:: What this task involves ::
Beginning at the line containing "Viewport: 1080px width, 1920px height." and continuing to the end of the records below, give each line again exactly as it stands, and only those lines.

Pixel coordinate grounding data:
------------------------------

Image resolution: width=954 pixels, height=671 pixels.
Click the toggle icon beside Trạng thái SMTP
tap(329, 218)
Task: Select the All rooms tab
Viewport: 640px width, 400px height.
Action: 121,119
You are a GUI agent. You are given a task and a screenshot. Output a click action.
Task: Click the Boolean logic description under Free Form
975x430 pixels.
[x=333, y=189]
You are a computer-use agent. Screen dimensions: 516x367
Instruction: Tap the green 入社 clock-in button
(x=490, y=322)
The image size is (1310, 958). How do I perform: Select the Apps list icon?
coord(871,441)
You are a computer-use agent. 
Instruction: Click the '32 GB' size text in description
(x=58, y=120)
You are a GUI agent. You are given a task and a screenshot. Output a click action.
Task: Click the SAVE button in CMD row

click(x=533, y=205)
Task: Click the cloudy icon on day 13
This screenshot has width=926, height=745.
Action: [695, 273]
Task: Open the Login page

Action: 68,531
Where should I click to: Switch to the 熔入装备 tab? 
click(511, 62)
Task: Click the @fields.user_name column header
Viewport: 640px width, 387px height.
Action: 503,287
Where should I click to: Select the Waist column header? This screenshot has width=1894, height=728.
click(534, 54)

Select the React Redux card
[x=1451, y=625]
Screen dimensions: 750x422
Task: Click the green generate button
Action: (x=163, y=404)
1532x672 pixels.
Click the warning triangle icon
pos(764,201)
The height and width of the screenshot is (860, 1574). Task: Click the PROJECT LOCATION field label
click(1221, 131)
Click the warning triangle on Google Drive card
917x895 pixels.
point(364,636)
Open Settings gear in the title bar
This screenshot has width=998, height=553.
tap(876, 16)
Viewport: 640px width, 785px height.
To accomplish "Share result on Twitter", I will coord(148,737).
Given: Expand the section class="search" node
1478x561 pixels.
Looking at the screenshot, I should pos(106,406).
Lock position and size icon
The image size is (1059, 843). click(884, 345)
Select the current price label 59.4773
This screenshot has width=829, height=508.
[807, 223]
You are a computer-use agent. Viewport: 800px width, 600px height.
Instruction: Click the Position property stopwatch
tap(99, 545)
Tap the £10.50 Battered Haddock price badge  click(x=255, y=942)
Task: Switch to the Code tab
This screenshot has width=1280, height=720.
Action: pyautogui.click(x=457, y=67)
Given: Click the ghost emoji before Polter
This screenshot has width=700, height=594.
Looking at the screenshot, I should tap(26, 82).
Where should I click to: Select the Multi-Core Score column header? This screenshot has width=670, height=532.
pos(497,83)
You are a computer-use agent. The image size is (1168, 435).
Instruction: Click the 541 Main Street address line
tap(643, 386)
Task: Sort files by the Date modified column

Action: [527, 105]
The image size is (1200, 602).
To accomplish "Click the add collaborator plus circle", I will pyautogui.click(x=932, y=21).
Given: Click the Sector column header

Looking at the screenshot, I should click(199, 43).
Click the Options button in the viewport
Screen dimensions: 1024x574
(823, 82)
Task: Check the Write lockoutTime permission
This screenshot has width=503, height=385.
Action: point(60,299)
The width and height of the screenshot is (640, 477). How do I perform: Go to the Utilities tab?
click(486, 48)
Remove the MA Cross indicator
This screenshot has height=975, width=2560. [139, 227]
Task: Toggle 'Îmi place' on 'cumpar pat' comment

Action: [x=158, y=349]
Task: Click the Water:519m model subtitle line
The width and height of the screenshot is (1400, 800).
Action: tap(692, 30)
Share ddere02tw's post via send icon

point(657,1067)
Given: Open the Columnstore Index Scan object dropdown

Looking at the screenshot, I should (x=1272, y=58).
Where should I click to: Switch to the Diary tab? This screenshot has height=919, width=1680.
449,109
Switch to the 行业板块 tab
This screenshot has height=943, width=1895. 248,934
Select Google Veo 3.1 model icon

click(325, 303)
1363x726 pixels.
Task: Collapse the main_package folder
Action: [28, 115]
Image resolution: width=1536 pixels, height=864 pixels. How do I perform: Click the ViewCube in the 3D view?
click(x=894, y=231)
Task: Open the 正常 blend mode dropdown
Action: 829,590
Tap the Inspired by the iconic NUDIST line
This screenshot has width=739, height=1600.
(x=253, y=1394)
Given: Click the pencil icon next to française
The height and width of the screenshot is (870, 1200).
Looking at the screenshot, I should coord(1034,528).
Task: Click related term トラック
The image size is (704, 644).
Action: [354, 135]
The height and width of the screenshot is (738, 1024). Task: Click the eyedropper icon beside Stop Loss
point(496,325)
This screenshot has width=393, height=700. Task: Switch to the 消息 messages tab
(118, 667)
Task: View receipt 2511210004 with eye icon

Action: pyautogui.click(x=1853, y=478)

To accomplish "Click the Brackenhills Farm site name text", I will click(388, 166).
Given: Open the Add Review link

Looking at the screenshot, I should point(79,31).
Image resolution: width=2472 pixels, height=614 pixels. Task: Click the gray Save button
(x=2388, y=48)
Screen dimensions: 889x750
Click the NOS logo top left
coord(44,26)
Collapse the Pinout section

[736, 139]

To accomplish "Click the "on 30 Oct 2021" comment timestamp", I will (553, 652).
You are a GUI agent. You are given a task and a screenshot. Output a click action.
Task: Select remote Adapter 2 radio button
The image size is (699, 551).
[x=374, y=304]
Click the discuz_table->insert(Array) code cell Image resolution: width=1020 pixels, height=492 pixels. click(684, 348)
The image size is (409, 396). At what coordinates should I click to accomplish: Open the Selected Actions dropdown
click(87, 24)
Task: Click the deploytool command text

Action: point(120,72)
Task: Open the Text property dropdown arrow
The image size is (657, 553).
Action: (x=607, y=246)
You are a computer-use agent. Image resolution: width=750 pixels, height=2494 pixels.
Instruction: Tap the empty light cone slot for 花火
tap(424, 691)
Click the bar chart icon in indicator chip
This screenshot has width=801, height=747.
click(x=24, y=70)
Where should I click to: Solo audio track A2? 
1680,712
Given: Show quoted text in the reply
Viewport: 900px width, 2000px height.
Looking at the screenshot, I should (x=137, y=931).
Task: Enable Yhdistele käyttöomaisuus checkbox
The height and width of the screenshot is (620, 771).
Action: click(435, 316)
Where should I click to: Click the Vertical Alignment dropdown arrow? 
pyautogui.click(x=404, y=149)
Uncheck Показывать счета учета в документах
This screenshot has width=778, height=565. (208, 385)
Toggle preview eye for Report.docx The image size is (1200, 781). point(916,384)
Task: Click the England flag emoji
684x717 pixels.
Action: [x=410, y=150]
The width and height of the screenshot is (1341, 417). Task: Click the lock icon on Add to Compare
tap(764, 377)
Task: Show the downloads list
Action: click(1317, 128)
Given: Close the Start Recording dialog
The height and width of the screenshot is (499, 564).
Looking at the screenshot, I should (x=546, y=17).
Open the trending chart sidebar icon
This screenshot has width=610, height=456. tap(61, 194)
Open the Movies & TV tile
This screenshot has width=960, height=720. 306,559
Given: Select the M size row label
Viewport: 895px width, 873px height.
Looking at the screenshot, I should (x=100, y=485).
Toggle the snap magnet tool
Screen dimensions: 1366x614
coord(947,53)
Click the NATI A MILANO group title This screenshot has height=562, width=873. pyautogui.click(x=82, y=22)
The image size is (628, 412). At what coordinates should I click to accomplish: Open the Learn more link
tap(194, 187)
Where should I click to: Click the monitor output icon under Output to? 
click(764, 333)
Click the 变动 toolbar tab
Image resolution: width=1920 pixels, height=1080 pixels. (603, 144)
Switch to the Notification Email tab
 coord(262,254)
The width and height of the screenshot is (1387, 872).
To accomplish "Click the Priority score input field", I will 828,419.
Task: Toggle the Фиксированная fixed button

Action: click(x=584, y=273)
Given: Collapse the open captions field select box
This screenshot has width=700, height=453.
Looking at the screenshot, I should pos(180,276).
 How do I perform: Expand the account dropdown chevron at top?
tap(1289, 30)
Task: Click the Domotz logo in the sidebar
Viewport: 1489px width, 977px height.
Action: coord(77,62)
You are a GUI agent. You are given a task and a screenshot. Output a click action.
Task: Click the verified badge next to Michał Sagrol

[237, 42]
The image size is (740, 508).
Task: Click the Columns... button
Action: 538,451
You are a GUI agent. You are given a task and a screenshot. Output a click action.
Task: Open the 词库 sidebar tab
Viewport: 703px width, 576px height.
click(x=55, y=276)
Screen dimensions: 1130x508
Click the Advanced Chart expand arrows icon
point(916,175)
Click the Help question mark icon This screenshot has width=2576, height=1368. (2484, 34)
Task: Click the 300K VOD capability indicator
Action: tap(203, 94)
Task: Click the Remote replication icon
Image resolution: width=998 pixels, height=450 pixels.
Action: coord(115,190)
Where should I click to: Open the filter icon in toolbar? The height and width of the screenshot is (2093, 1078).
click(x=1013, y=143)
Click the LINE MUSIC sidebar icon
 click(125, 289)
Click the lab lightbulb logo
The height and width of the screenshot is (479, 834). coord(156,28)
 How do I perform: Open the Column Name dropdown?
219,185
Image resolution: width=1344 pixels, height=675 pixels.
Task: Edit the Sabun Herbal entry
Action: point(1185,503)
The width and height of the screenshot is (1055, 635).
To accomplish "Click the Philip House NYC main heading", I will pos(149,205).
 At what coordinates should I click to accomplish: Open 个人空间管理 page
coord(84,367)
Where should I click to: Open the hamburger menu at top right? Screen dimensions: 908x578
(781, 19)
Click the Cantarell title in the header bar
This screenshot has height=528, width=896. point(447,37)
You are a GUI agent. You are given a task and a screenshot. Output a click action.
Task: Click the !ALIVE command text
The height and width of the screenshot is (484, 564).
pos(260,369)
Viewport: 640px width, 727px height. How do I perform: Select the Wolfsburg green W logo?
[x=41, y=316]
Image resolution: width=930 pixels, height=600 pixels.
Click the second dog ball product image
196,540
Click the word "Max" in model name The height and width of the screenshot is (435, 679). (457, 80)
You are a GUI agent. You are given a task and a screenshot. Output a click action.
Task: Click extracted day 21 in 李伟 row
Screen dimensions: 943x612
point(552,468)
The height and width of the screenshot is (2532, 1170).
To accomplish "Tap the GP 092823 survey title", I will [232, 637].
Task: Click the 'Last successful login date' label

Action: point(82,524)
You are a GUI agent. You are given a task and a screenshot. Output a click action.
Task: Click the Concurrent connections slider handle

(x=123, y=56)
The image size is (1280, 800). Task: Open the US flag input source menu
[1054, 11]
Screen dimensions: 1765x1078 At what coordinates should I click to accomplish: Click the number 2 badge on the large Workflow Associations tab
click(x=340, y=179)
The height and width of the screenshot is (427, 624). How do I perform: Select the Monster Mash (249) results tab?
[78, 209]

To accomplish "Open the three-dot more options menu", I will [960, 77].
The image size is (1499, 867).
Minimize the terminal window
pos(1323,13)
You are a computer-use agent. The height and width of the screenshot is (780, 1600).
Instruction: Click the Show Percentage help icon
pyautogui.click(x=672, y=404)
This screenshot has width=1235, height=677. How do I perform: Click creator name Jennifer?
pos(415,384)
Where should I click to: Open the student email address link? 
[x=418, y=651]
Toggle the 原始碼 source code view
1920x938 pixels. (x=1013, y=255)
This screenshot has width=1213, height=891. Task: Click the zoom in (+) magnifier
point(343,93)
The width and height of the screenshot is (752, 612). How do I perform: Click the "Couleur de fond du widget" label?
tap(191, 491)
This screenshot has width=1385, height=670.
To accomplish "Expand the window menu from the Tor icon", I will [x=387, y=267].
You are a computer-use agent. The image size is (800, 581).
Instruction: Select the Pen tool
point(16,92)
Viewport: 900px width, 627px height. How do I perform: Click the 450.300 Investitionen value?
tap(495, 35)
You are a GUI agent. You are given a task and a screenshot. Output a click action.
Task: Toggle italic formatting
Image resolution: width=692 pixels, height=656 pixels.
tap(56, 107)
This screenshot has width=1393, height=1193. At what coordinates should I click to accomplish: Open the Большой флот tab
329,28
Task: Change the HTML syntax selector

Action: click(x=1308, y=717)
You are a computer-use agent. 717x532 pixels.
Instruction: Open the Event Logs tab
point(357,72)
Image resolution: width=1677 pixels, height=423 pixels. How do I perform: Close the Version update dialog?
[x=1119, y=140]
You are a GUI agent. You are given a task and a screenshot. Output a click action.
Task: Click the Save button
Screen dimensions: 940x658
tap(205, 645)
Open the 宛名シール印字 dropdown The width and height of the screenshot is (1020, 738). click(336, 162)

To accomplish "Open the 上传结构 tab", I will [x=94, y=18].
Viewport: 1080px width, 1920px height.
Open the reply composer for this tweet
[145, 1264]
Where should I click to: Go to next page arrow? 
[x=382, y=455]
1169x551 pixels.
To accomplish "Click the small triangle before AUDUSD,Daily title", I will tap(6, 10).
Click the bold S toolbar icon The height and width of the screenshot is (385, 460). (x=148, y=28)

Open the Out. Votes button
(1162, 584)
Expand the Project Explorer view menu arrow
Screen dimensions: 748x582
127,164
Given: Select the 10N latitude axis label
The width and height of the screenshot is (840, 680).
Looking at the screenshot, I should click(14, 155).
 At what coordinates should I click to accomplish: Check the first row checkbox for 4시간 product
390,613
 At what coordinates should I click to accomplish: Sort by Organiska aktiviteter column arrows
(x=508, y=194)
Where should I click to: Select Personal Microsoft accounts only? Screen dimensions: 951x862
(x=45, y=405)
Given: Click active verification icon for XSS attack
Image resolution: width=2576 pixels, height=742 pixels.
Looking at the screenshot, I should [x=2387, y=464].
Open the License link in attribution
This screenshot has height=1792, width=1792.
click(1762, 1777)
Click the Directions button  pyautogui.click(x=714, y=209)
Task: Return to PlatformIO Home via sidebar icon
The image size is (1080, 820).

------------------------------

:: Exercise answer ::
Viewport: 1080px width, 1920px height.
Open the reply composer for this tweet
[145, 1264]
Where should I click to: Go to next page arrow? 
[x=382, y=455]
1169x551 pixels.
To accomplish "Click the small triangle before AUDUSD,Daily title", I will tap(6, 10).
Click the bold S toolbar icon The height and width of the screenshot is (385, 460). (x=148, y=28)

Open the Out. Votes button
(1162, 584)
Expand the Project Explorer view menu arrow
Screen dimensions: 748x582
127,164
Given: Select the 10N latitude axis label
The width and height of the screenshot is (840, 680).
Looking at the screenshot, I should click(14, 155).
 At what coordinates should I click to accomplish: Check the first row checkbox for 4시간 product
390,613
 At what coordinates should I click to accomplish: Sort by Organiska aktiviteter column arrows
(x=508, y=194)
Where should I click to: Select Personal Microsoft accounts only? Screen dimensions: 951x862
(x=45, y=405)
Given: Click active verification icon for XSS attack
Image resolution: width=2576 pixels, height=742 pixels.
Looking at the screenshot, I should [x=2387, y=464].
Open the License link in attribution
This screenshot has height=1792, width=1792.
click(1762, 1777)
Click the Directions button  pyautogui.click(x=714, y=209)
Task: Return to PlatformIO Home via sidebar icon
The image size is (1080, 820).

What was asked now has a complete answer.